C. The same Zymmurgy magazine article also outlines Gordon's decoction method. This method is followed when dark malts are over 25% of the total. I focus on boiling separate mixtures, pulling about 25% of the mixture from the main pot, which are then added back after 10 minutes. This method adds another rest of 104 degrees before all the the same temperature rests listed in method B above. So far, I have not done a true decoction. I just have taken separate boiled parts of the mixture out 3 times, with constant stirring to prevent scorching each separate batch, before adding it back to the pot. I usually wait 10 minutes between each stirring. I then follow a method A above with a mashing in the 150's. I will be experimenting with more decoction in the near future.
D. I synthesized a hybrid method of using Drew Beechum's method in his The Everything Homebrewing Book. I don't rest (hover around 1 temperature for a time period); I hit a temperature, put the lid on the pot, following the same procedure listed in method A above with the pot off the burner, but cooked at the various temperatures like method B above. It is less intensive, but has a mashout.
ATTENUATION: Don Gordon noted that the German way of brewing can control attenuation or alcohol in your beer. More attenuation means a dryer more alcoholic brew. The temperatures of 126 and 140 seem to control attenuation. I might try to do a comparison with a mash for 10 minutes and then another batch at 30 minutes at each of these temperature ranges to see how attenuation affects the taste. Randy Mosher also covered the other temperatures in his book Extreme Brewing.
BEER HAZE/BEER FOAM: I found that BYO magazine had an article on beer haze.
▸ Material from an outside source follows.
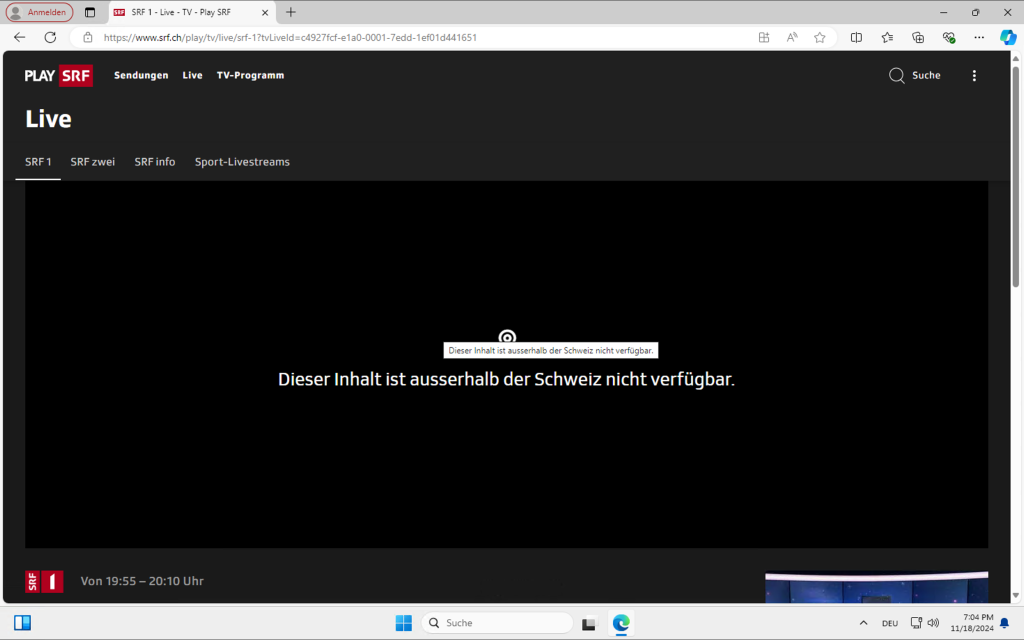Open the Sport-Livestreams tab

tap(242, 162)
Hazy beer is not clear beer. BYO showed that you can combat beer haze with a protein rest between 113 and 140 degrees. A good rolling boil and a quick chill of the wort is the best to fight beer haze. So, if I do a mash at 126 or 140 from the methods above I should see reduced beer haze. Be aware that if you fight beer haze too long you may end up loosing some of your beer foam in the process. I don't use Irish Moss any longer because it was cutting down on my beer foam. I've also switched over to brown sugar instead of plain table sugar. Brown sugar gives a better head on my beer in comparison tests. I don't buy any expensive cane sugar, but rather the Domino brand. (Domino Sugar is a registered trademark of Domino Foods)
MORE ABOUT MASH: It appears that if you are using some of the more complex sugars, like honey, or other adjuncts, like wheat or rice, you might benefit from using multi-step infusion in your brewing.
MY PAULANER WIESN CLONE: My clone of the Paulaner Oktoberfest Wiesn is a mix of Dark Munich malts and German Pilsner. These are the 2 ingredient malts as listed by the company on their website. I just haven't found the right percentage yet. I got a batch that was too red with 13% Dark Munich and 87% German Pilsner. I know now that the percentage should be less. I'm going to try 7% Dark Munich on my next batch.
SUMMARY: I've pulled the major points from The Everything Homebrewing Book by Drew Beechum, Radical Brewing by Randy Mosher and the Zymmurgy article comes from "Lager Brewing the German Way" of their Nov/Dec issue 2011. Truthfully, I've told you the secrets. However, I'm still working on some conclusions which I will share with you soon. You don't have to follow an entire method above, but you can add an extra temperature step above to see if it makes a difference in your homebrews. If you don't mash out try one on your next batch. If you have wheat as an ingredient in your recipe try to hit 104 degrees for 20 minutes in addition to what you already do. If you want more alcohol try hitting 126 for 20 minutes in addition to your routine. I noticed that the multi-step infusion adds some kind of complexity to the beer. I'm not a certified judge, but I can honestly say it makes my beer taste better. Be different, experiment and have fun. Really now, isn't brewing better than cooking?